In November, Community Board 6 supported Toll Brothers’ request to rezone two blocks to allow the first large, mixed-income housing project on the banks of the polluted waterway.
But the board voted last week to make that approval contingent on a legally binding agreement to construct affordable housing on the site.
Toll Brothers says the plan sets aside 30 percent of the proposed units as “affordable housing” — but until the developer puts the offer in writing, some residents fear that the builder will take advantage of the lucrative zoning change yet then claim that the poor economy makes it impossible to the company to follow through on the affordable housing promise.
Changing the zoning from manufacturing to resident would allow Toll Brothers to build 12-story towers on the site, which is bounded by Carroll, Second, and Bond streets and the canal.

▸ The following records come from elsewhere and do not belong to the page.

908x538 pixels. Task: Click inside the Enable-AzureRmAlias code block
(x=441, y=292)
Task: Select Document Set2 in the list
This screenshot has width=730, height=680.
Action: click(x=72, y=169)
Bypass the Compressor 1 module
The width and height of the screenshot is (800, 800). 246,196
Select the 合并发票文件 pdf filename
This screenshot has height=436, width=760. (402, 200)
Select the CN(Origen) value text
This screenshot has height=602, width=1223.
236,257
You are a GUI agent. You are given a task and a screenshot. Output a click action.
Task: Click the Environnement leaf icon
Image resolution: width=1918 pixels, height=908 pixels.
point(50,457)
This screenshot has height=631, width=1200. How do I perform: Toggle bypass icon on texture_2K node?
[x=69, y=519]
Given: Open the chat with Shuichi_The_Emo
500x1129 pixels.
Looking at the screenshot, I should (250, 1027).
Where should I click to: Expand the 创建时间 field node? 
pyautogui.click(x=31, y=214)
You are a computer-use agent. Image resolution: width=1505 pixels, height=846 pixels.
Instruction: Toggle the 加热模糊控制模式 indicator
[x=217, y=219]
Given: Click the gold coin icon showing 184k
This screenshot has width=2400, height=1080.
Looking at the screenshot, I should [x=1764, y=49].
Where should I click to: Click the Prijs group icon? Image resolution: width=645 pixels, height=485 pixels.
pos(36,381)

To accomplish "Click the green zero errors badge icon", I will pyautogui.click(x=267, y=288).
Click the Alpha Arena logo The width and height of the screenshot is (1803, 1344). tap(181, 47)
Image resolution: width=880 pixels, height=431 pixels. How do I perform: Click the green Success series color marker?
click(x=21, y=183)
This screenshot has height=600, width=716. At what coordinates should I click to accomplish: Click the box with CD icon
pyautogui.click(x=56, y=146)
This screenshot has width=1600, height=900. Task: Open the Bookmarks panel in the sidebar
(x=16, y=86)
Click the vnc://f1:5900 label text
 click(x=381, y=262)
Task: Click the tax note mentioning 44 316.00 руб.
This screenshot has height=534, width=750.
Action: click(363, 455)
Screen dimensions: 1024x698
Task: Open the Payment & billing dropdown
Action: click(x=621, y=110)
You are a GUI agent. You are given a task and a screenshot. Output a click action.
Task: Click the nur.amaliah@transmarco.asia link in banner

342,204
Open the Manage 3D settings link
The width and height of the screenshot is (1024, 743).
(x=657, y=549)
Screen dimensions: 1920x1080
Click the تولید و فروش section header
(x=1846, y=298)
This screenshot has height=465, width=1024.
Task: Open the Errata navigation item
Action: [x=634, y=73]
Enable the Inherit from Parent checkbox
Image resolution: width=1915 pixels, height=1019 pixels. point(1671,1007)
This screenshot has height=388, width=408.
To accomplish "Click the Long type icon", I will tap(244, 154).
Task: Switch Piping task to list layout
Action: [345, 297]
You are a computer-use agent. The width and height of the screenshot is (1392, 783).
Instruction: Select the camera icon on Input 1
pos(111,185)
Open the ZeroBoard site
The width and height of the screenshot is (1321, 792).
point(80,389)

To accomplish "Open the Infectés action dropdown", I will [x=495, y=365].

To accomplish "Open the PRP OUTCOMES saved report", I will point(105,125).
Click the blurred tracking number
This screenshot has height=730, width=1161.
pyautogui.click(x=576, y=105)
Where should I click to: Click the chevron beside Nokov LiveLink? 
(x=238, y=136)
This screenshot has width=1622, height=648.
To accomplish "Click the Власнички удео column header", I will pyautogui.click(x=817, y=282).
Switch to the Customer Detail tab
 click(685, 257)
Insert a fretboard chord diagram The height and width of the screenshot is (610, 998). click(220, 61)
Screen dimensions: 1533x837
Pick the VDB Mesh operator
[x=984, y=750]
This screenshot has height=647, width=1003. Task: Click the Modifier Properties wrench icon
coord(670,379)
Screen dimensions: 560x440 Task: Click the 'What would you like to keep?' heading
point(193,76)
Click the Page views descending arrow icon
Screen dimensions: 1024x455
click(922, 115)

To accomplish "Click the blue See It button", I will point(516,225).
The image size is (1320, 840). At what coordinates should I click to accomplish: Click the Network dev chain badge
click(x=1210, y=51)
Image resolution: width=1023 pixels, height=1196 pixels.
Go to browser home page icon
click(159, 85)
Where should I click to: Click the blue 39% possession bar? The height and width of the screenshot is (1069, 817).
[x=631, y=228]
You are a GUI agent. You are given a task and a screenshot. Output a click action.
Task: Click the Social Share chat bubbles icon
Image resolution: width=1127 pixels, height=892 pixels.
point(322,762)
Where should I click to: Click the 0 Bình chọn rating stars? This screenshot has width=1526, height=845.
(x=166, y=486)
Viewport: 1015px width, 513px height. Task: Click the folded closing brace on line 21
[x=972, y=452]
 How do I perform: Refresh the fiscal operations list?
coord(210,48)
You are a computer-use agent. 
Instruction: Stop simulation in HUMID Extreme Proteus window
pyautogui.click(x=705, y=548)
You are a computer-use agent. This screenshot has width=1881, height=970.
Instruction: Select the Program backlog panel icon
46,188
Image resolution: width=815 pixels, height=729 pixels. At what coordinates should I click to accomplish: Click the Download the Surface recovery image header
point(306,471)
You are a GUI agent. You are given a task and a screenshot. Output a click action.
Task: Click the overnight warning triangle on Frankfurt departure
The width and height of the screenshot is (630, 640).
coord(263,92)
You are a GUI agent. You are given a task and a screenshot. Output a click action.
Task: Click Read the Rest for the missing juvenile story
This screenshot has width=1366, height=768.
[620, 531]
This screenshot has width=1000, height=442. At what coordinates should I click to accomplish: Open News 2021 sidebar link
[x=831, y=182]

“[Toll Brothers] certainly represented the project as having affordable housing at its core — and that made people willing to accept something that is uncharacteristically larger than would otherwise be allowed,” CB6 District Manager and City Council hopeful Craig Hammerman said after the nearly unanimous Feb. 11 vote. “So if they are unable to provide that affordable housing, there is no reason they should be allowed to build something of that size and bulk.”
But the builders say they won’t put their promise of affordable housing in writing, mostly because federal subsidies that typically subsidize the construction of low-income housing have begun drying up.
“We’ve always envisioned affordable as part of this project, and we continue to envision it — but affordable housing is not built without subsidies, and if for some reason, subsidies were not available, then we would not be able to build the affordable [units],” said Toll Brothers Vice President David Von Spreckelsen.
“The suggestion that we put something in the deed restriction — something that has never been done in New York City — is not something we would ever entertain as rational business people,” he added.
It’s unclear whether such an agreement has actually “never been done,” according to Department of Housing Preservation and Development spokesman Seth Donlin — but it certainly isn’t common.
“While [developers] are strongly incentivized to provide affordable housing, making them write it into the deed is not something that the city would typically do,” he said. “We act through incentives, not mandates.”